L’hypocrisie française atteint alors de nouveaux sommets: c’est en effet à la même période (1848) qu’est soi-disant décrétée par Victor Schoelcher l’«abolition de l’esclavage» dans les colonies françaises… Mais «dire aux populations qui vous entourent que pour vivre sous la protection de notre drapeau, il faut immédiatement renoncer aux captifs, ce serait les éloigner à tout jamais de nous», précise en 1855 le ministre des Colonies Hamelin au gouverneur du Sénégal. Au nom du «respect des traditions locales» (et des intérêts bien compris du commerce), en Afrique de l’Ouest, les dispositions de 1848 ne s’appliqueront donc pas en dehors des territoires urbains de quatre communes, Dakar, Saint-Louis, Gorée et Rufisque. Les habitants des «protectorats français» qui se mettront en place avec la colonisation ne seront donc pas considérés comme «citoyens», mais comme des «sujets» libres d’être ou de pratiquer l’esclavage.7
Si l’esclavage et la «traite intérieure» en Afrique ne posent donc pas vraiment problème pour Schœlcher et les républicains français du ministère des Colonies, la persistance de la traite négrière en direction du monde arabe, par contre, engendre quant à elle des soucis beaucoup plus sérieux. Elle tend en effet à vider de ses travailleurs agricoles les campagnes paysannes du sud du fleuve Sénégal... C’est précisément pour empêcher ces razzias, casser le monopole sur le négoce de la gomme arabique et imposer en Afrique de l’Ouest la «paix des cultivateurs» que Faidherbe et les marchands de Saint-Louis vont lancer leurs campagnes militaires contre les «Maures esclavagistes».
Ce sera le véritable coup d’envoi de la conquête coloniale du Sénégal.
- Voir «Bien le bonjour du Sénégal», Archipel No 263, octobre 2017 et la première partie de cet article dans l’archipel précédent.
- Boubacar Barry, La Sénégambie du XVe au XIXe siècle, L’Harmattan, 1988.
- voir Boubacar Barry, le royaume de Waalo: le Sénégal avant la conquête, Editions Khartala.

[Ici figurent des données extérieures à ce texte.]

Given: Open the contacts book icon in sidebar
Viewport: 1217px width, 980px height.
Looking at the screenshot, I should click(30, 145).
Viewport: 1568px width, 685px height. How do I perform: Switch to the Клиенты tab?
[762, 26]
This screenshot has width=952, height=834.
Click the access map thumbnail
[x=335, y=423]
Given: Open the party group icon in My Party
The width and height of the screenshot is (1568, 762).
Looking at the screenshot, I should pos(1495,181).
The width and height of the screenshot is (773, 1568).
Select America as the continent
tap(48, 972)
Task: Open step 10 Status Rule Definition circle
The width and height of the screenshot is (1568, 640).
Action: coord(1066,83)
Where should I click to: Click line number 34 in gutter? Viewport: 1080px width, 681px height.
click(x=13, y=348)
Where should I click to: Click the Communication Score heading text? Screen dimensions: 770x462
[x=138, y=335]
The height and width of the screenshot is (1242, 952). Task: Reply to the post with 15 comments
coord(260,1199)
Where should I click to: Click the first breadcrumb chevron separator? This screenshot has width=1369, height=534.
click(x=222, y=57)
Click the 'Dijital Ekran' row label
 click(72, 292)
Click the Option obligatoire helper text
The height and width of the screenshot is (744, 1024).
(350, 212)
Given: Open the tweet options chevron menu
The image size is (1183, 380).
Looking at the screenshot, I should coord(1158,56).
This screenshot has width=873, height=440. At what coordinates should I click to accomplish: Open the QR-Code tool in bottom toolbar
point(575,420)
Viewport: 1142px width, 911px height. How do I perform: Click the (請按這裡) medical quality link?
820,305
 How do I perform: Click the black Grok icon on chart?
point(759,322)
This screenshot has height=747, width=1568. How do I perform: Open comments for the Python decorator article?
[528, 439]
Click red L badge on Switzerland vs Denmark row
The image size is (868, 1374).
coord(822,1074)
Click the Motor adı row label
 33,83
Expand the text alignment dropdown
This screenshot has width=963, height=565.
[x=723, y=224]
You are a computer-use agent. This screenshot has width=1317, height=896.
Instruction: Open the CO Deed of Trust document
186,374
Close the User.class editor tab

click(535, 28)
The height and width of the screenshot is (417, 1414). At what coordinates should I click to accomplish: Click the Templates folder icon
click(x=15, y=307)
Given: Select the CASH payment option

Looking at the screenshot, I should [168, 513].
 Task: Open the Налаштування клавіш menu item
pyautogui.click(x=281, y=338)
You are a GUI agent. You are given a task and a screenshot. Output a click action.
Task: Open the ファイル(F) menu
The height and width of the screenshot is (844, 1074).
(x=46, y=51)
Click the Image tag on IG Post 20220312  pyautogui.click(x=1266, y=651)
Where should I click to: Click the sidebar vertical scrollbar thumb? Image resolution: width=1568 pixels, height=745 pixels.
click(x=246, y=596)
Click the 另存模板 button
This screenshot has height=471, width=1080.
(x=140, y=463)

- Voir la publication de l’UNESCO sur «les sources orales de la traite négrière en Guinée et en Sénégambie», 2003. Dans Le travail forcé en Afrique Occidentale Française, Boubacar Fall décrit à ce sujet comment en Guinée, au milieu du XIXe siècle, ces gigantesques plantations commerciales servaient également de «réservoirs d’exportation» pour la traite négrière clandestine à destination de Caroline du Sud, de Louisiane, de Cuba ou du Brésil. En Gambie et en Casamance, autour du comptoir français de Sédhiou, ce sont des marchands d’esclaves soninkés qui contribuèrent à ces plantations, cf François Manchuelle, Les diasporas des travailleurs soninkés (1848-1960), Khartala, 2004.
- La culture commerciale du mil se développe alors énormément sur les zones alluviales du fleuve Sénégal, afin de pourvoir en alimentation les propriétaires d’esclaves.
- Voir les travaux sur l’esclavage de Claude Meillassoux, François Manchuelle, Roger Botte, James Searing et de nombreux autres historiens anglo-saxons.
- Voir Roger Botte, L’esclavage africain après l’abolition de 1848. On en fait rarement état, mais Victor Schœlcher, le soi-disant grand «héros» de l’abolition, était un colonialiste convaincu, secrétaire d’Etat aux colonies et ardent défenseur d’une politique républicaine impérialiste.